Aims and objectives

The aim of this course will be on a circle of problems related to estimation of real valued functionals of parameters of high-dimensional statistical models. In such problems, it is of interest to estimate onedimensional features of a high-dimensional parameter that are often represented by nonlinear functionals of certain degree of smoothness defined on the parameter space. The functionals of interest could be estimated with faster convergence rates than the whole parameter (sometimes, even with parametric rates). The examples include, for instance, such problems as estimation of linear functionals of principal components (that are nonlinear functionals of unknown covariance) in high-dimensional PCA. The goal is to discuss several mathematical methods that provide a way to develop estimators of functionals of highdimensional parameters with optimal error rates in classes of functionals of some Hölder smoothness.
Moreover, when the degree of smoothness of the functional is above certain threshold, the estimators in question have parametric √𝑛 error rate and are asymptotically efficient, whereas the error rates become slower than √𝑛 when the degree of smoothness is below the threshold.

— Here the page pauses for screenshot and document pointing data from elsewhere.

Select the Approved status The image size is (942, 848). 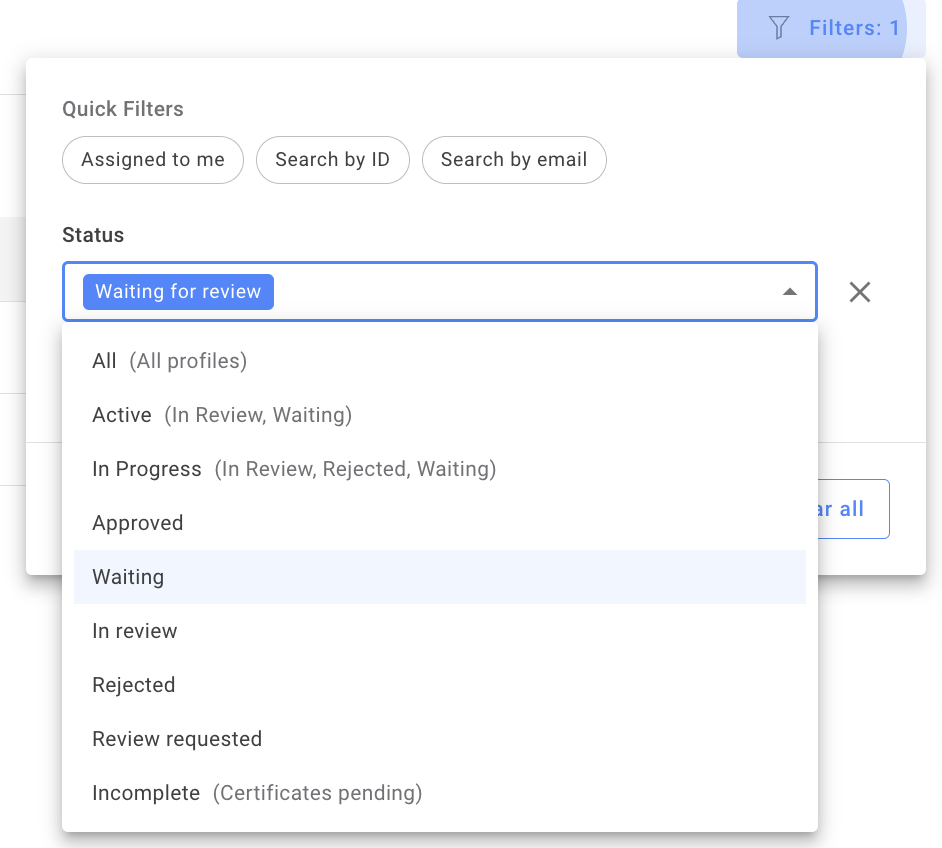click(x=138, y=523)

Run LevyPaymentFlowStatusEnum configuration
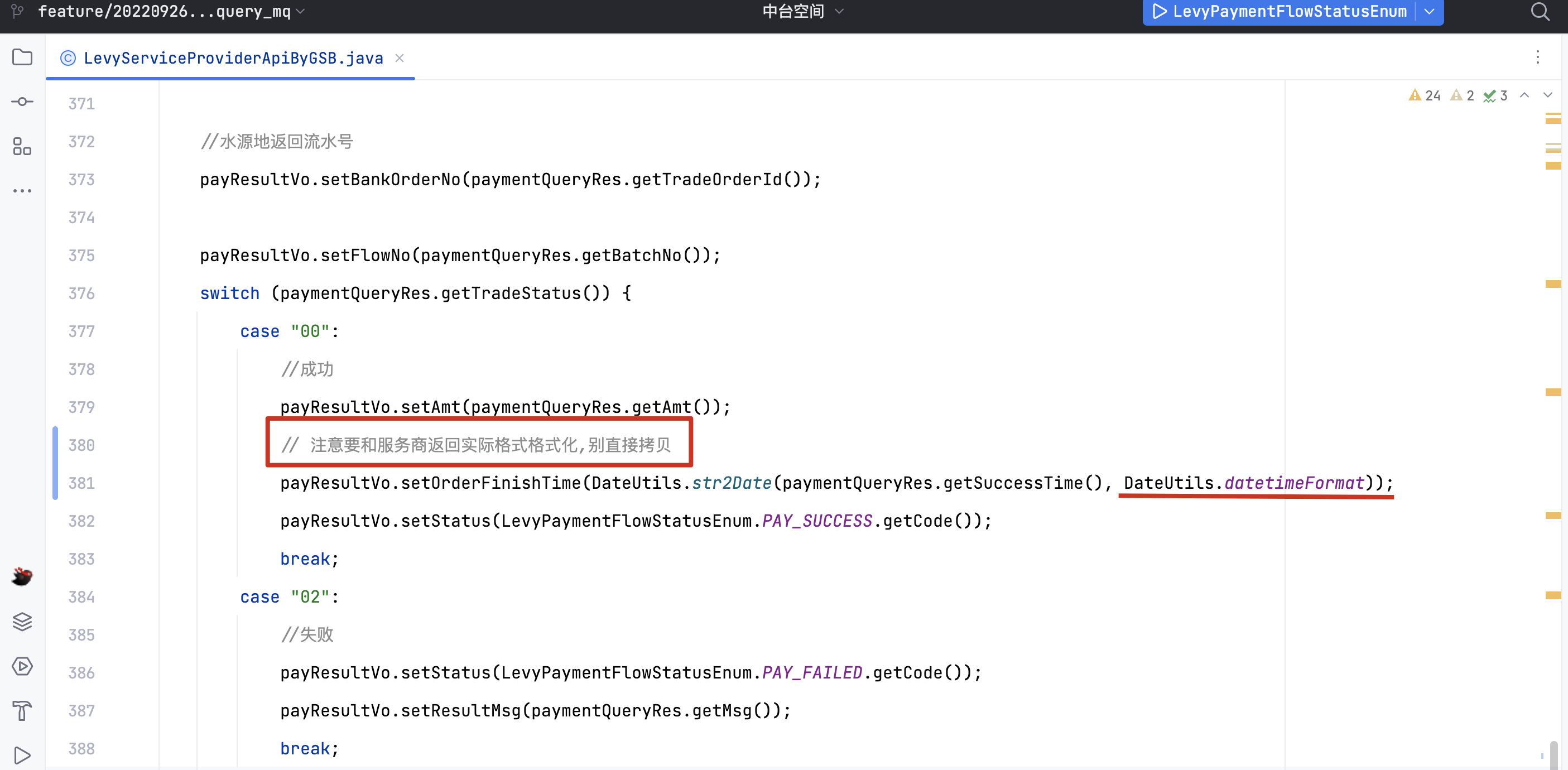pos(1160,12)
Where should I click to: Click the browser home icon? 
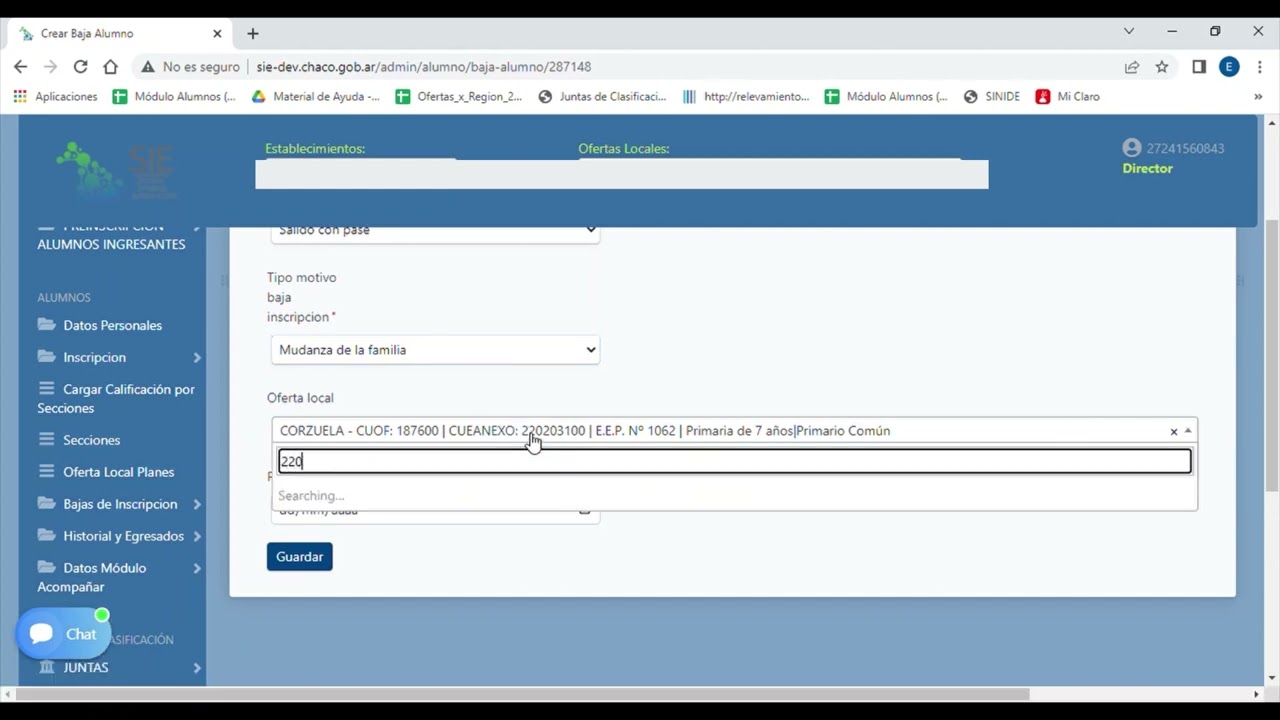[110, 67]
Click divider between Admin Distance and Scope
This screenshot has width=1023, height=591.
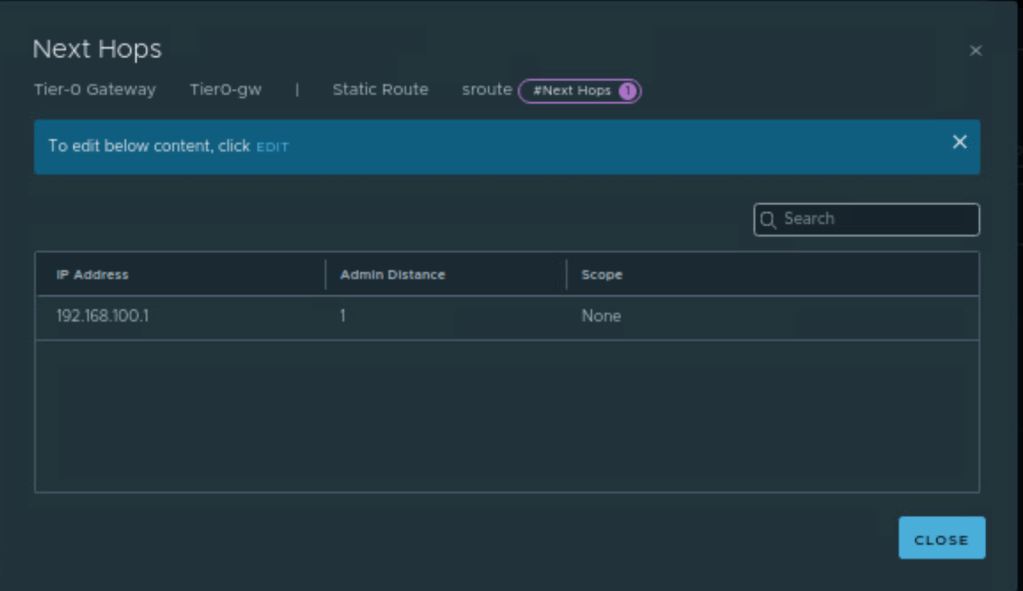click(567, 275)
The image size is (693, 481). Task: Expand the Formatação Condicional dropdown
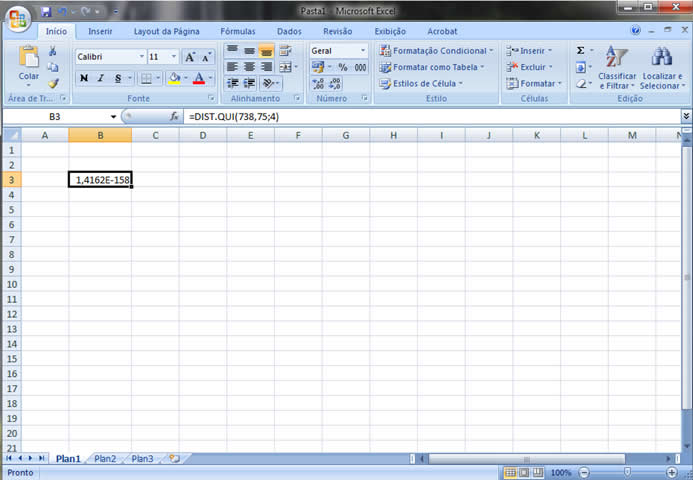489,50
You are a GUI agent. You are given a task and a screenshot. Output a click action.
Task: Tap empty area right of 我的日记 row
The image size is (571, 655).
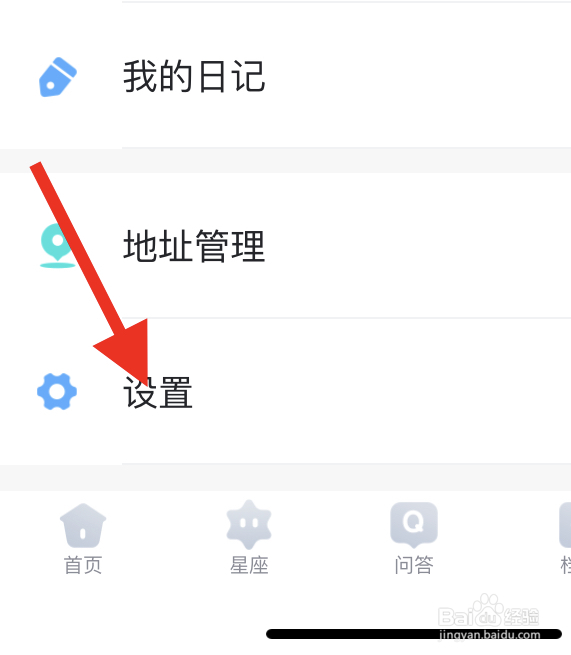418,76
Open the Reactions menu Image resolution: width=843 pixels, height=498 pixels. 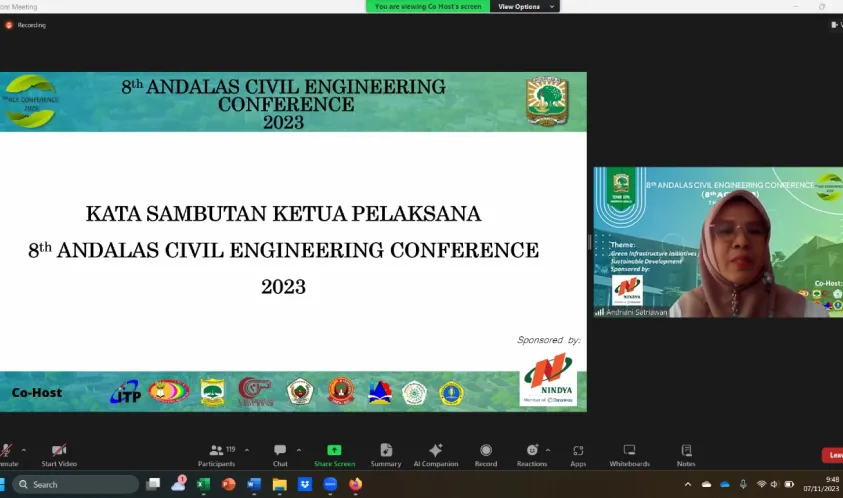[x=531, y=455]

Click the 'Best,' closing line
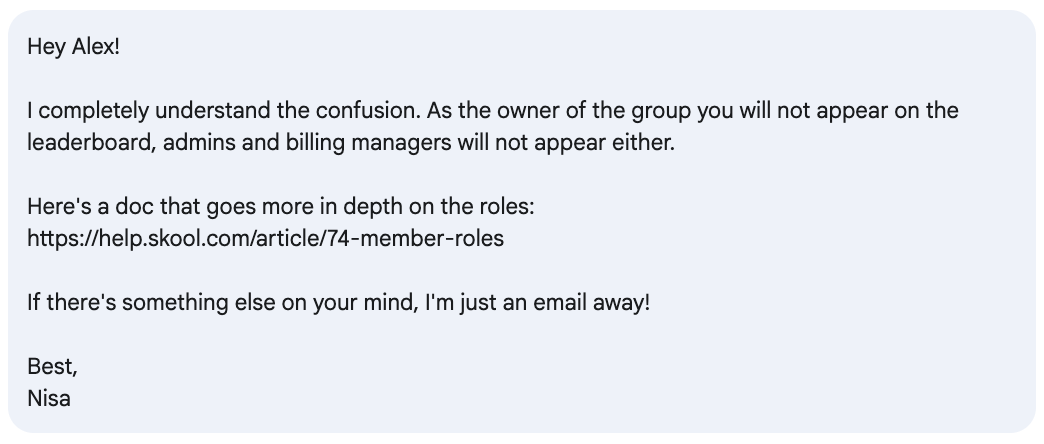(52, 366)
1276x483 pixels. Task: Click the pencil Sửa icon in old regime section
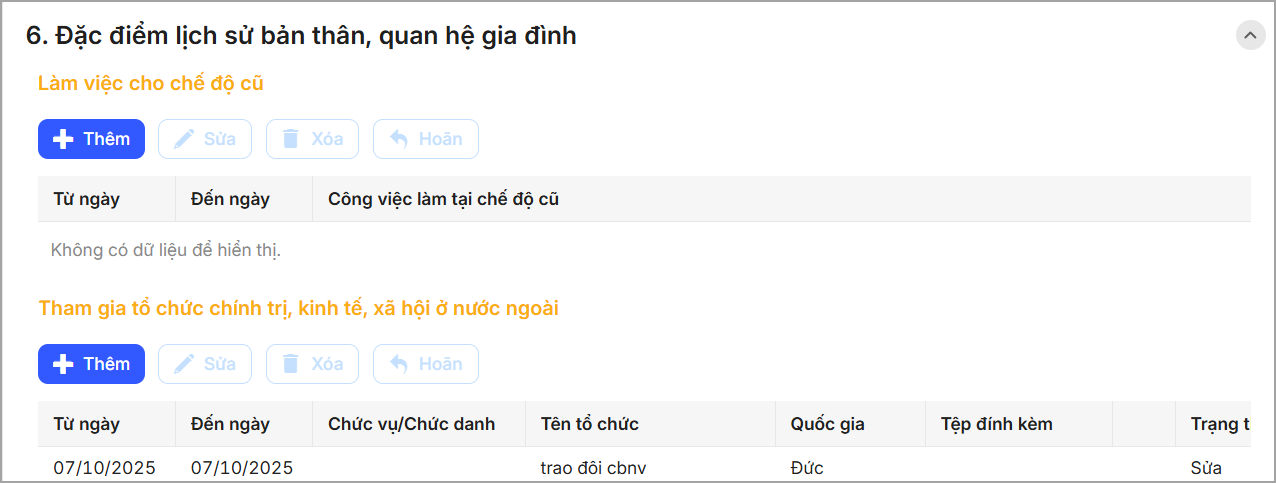pos(184,139)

The following topics will be covered (at least, to some extent):
• preliminaries in high-dimensional probability and analysis (concentration inequalities, comparison inequalities, Hölder smoothness of operator functions, etc);
• non-asymptotic bounds and concentration inequalities for sample covariance in high-dimensional and dimension-free frameworks;
• some approaches to concentration inequalities for smooth functionals of statistical estimators;
• higher order bias reduction methods in functional estimation;
– methods based on Taylor expansion and estimation of polynomials with reduced bias;
– iterative bias reduction and bootstrap chains;
– linear aggregation of plug-in estimators with different sample sizes and jackknife estimators;
• minimax lower bounds in functional estimation (applications of van Trees inequality, Nemirovski’s construction of least favorable functionals, etc);
• Examples:
– high-dimensional and infinite dimensional Gaussian models: functionals of mean and of covariance;
– log-concave models, in particular, log-concave location families;
– high-dimensional exponential families;
– nonparametric models, functionals of unknown density;
– linear functionals of spectral projections of matrix parameters.